Exercise aim =
Render the lines below as a JSON list of strings, with one string per line and blank lines omitted.
>> Start Source material
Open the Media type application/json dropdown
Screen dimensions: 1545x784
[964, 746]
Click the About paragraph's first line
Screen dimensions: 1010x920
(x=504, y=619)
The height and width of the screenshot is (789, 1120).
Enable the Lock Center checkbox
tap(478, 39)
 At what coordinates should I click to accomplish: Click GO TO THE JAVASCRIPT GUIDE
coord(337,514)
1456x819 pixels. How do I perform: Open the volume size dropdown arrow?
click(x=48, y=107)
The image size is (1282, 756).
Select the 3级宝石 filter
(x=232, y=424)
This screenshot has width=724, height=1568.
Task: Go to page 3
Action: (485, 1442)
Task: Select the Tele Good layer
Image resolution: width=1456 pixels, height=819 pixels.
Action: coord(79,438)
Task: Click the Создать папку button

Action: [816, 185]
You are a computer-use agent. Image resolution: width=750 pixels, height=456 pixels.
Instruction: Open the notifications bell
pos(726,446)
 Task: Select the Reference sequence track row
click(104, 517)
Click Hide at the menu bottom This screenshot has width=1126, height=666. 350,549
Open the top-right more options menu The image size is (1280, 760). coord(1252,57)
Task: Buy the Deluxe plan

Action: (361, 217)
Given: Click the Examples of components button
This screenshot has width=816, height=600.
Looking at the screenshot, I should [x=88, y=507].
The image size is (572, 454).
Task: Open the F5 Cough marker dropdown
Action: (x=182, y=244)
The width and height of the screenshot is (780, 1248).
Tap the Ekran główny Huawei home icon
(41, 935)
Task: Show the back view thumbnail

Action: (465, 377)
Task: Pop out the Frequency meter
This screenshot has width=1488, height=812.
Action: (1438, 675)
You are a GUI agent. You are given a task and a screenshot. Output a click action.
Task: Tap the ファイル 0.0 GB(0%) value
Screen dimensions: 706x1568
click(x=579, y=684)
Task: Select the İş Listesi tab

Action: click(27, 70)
>> End Source material
Task response =
[
  "Open the Media type application/json dropdown",
  "Screen dimensions: 1545x784",
  "[964, 746]",
  "Click the About paragraph's first line",
  "Screen dimensions: 1010x920",
  "(x=504, y=619)",
  "The height and width of the screenshot is (789, 1120).",
  "Enable the Lock Center checkbox",
  "tap(478, 39)",
  " At what coordinates should I click to accomplish: Click GO TO THE JAVASCRIPT GUIDE",
  "coord(337,514)",
  "1456x819 pixels. How do I perform: Open the volume size dropdown arrow?",
  "click(x=48, y=107)",
  "The image size is (1282, 756).",
  "Select the 3级宝石 filter",
  "(x=232, y=424)",
  "This screenshot has width=724, height=1568.",
  "Task: Go to page 3",
  "Action: (485, 1442)",
  "Task: Select the Tele Good layer",
  "Image resolution: width=1456 pixels, height=819 pixels.",
  "Action: coord(79,438)",
  "Task: Click the Создать папку button",
  "Action: [816, 185]",
  "You are a computer-use agent. Image resolution: width=750 pixels, height=456 pixels.",
  "Instruction: Open the notifications bell",
  "pos(726,446)",
  " Task: Select the Reference sequence track row",
  "click(104, 517)",
  "Click Hide at the menu bottom This screenshot has width=1126, height=666. 350,549",
  "Open the top-right more options menu The image size is (1280, 760). coord(1252,57)",
  "Task: Buy the Deluxe plan",
  "Action: (361, 217)",
  "Given: Click the Examples of components button",
  "This screenshot has width=816, height=600.",
  "Looking at the screenshot, I should [x=88, y=507].",
  "The image size is (572, 454).",
  "Task: Open the F5 Cough marker dropdown",
  "Action: (x=182, y=244)",
  "The width and height of the screenshot is (780, 1248).",
  "Tap the Ekran główny Huawei home icon",
  "(41, 935)",
  "Task: Show the back view thumbnail",
  "Action: (465, 377)",
  "Task: Pop out the Frequency meter",
  "This screenshot has width=1488, height=812.",
  "Action: (1438, 675)",
  "You are a GUI agent. You are given a task and a screenshot. Output a click action.",
  "Task: Tap the ファイル 0.0 GB(0%) value",
  "Screen dimensions: 706x1568",
  "click(x=579, y=684)",
  "Task: Select the İş Listesi tab",
  "Action: click(27, 70)"
]